- SOURCE EXTRACT
^^^^^^^^

Tuesday, February 21, 2012

box2d.js: Box2D on the Web is Getting Faster

Box2D is a popular open source 2D physics library, used for example in Angry Birds. It's been ported to various platforms, including JavaScript through a previous port to ActionScript. box2d.js is a new port, straight from C++ to JavaScript using Emscripten. Here is a demo.

Last December, Joel Webber benchmarked various versions of Box2D. Of the JavaScript versions, the best (Mandreel's build) was 12x slower than C. Emscripten did worse, which was not surprising since back then Emscripten could not yet support all LLVM optimizations. Recently however that support has landed, so I ran the numbers and on the trunk version of SpiderMonkey (Firefox's JavaScript engine), Emscripten's version is now around 6x slower than C. That's twice as fast as the previous best result from December (three times as fast as Emscripten's result at that time).

That should get even faster as JavaScript engines and the compilers to JavaScript continue to improve. The rate of improvement is quite fast in fact, you will likely see a big difference between stable and development versions of browsers when running processing-intensive code like Box2D.

Aside from speed, it's important that the compiled code be easily usable. box2d.js uses the Emscripten bindings generator to wrap compiled C++ classes in friendly JavaScript classes, see the demo code for an example. Basically, you can write natural JavaScript like new Box2D.b2Vec2(0.0, -10.0) and it will call the compiled code for you.

(And of course, box2d.js is zlib licensed, like Box2D - usable for free in any way.)

Monday, January 23, 2012

Emscripten Standard Library Support, Now With More C++

I just landed much more comprehensive support for the C++ standard library in Emscripten, which now allows you to compile pretty much any C++ code using the standard C++ library to JavaScript. So I figured it was a good time to write up an overview of how Emscripten handles standard libraries.

As background, one of the initial design decisions in Emscripten was to focus on generating good code, even when that has some potential downsides elsewhere. Good code means both fast code and small code, both of which are particularly important on the web: While fast code is important everywhere, JavaScript is not yet as fast as native code, so to counter that we need to really focus on generating efficient code, and regarding code size, you might not care much about linking to a 5MB shared library on your desktop, but downloading and parsing a 5MB script is something significant.

For that reason, it didn't seem like a good idea to build C and C++ standard libraries, ship them with your code, and link them at runtime: The standard libraries are quite large. Furthermore, Emscripten doesn't have a single ABI, it has several code generation modes, as one example there are two typed array modes and one mode without typed arrays, and code compiled with one is not interface-compatible with another. Not having a stable ABI lets us generate more specialized and efficient code, but it is another reason for not shipping separate linkable standard libraries.

^^^^^^^^

- STORED DATA
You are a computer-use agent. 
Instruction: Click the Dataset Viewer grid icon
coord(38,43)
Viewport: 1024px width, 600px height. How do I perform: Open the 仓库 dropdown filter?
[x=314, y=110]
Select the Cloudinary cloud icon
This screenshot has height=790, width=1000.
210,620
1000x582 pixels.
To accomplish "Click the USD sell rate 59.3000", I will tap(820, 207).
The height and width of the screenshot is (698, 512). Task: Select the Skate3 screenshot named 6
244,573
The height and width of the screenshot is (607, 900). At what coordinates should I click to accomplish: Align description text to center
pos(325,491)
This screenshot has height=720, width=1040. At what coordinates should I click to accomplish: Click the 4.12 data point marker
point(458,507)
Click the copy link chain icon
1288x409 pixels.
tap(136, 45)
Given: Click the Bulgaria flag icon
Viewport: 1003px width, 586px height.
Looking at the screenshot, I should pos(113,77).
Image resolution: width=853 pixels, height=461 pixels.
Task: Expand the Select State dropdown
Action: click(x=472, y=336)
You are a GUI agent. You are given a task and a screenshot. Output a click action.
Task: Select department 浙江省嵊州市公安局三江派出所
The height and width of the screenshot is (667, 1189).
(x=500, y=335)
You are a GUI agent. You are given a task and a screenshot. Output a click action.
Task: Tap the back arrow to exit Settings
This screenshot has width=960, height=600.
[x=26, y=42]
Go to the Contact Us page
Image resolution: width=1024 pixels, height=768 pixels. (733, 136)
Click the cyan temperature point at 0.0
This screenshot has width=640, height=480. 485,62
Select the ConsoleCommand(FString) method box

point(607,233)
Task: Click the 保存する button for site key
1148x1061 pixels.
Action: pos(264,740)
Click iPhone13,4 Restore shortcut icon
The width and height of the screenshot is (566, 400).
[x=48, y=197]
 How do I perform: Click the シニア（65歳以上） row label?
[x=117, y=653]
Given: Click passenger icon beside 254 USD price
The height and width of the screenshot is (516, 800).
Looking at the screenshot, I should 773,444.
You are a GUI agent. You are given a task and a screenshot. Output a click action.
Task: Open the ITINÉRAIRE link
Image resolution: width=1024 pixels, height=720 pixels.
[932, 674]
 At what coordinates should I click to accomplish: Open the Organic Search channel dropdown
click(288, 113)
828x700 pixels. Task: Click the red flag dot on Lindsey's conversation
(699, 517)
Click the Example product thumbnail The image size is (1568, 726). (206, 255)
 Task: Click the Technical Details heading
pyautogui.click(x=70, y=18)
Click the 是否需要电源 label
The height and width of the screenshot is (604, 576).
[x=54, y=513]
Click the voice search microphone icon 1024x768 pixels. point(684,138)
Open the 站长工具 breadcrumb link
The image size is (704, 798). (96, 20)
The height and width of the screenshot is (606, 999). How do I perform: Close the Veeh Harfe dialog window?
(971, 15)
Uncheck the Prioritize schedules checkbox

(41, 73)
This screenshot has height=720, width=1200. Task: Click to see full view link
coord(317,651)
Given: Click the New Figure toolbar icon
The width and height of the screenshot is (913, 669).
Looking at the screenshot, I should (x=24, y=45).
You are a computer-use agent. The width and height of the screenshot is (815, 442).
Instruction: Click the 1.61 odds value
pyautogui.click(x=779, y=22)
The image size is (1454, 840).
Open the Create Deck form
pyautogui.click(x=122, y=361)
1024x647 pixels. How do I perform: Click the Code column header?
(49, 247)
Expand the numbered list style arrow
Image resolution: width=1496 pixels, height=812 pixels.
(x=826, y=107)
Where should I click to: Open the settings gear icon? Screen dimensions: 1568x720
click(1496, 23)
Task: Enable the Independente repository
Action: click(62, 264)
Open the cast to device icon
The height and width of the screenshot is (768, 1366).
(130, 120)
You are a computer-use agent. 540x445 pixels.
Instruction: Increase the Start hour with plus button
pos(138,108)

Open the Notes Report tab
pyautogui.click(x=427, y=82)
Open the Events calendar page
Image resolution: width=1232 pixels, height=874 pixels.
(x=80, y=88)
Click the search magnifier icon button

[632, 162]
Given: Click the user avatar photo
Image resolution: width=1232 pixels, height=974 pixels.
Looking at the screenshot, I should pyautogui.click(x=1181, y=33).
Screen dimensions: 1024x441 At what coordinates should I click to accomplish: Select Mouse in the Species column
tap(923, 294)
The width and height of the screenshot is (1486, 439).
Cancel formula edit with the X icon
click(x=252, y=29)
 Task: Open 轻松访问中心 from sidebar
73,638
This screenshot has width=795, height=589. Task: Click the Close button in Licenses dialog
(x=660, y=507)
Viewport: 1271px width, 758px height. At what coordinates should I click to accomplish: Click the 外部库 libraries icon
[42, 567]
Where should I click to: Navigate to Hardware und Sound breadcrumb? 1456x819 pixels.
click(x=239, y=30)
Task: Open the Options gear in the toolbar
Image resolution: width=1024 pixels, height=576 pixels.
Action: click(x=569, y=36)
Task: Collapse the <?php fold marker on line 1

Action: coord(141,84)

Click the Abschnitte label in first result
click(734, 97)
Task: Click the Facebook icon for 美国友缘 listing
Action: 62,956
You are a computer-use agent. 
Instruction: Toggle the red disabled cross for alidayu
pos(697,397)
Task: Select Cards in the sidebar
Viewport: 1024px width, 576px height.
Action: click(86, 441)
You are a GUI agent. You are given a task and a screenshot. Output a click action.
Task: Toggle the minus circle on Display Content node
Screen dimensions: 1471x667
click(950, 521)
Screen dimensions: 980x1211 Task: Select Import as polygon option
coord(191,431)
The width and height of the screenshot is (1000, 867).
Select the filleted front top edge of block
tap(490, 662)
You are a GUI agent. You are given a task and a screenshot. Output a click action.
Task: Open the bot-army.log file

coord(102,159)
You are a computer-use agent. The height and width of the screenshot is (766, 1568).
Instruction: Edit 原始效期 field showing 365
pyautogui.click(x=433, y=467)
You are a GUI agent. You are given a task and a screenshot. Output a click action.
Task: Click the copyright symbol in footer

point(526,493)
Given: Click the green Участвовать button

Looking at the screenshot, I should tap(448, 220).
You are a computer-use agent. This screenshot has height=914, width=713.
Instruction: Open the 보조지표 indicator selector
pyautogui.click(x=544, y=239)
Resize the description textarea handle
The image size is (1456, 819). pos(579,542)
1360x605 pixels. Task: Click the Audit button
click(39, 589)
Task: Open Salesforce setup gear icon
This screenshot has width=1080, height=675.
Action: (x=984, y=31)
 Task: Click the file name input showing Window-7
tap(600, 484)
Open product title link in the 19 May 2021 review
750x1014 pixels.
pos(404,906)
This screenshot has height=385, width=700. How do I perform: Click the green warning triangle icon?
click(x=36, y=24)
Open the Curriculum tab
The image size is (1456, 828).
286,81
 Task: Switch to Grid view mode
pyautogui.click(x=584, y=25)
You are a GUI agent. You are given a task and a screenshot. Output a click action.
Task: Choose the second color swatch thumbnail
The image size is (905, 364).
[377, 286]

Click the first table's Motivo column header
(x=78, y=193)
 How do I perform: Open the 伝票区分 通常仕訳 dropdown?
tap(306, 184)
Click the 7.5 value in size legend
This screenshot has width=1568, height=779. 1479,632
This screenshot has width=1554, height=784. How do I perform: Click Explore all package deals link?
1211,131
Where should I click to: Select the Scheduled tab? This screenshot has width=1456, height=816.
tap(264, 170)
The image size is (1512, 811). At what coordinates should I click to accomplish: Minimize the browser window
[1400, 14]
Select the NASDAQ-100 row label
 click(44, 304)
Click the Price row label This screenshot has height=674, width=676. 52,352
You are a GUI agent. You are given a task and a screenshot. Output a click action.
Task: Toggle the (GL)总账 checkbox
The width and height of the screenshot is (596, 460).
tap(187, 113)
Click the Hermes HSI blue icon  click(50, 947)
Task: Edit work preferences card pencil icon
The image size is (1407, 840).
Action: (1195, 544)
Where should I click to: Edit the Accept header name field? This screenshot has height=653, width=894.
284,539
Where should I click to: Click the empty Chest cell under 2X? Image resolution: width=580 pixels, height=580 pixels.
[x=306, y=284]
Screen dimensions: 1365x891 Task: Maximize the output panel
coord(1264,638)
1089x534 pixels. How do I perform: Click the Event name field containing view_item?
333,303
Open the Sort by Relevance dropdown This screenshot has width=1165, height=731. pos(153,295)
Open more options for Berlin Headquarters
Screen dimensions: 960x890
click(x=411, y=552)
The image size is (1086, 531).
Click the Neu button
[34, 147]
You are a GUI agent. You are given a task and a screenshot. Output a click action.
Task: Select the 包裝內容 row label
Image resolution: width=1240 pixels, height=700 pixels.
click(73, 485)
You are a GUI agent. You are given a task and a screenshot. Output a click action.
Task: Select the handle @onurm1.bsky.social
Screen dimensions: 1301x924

^^^^^^^^

- AIM 1
Name every programming language mentioned in the blog extract above.
- AIM 2
Translate this sentence from the blog extract above into Spanish: "Aside from speed, it's important that the compiled code be easily usable."

- COMPLETE ANSWER 1
C++, JavaScript, ActionScript, C

- COMPLETE ANSWER 2
Además de la velocidad, es importante que el código compilado sea fácil de usar.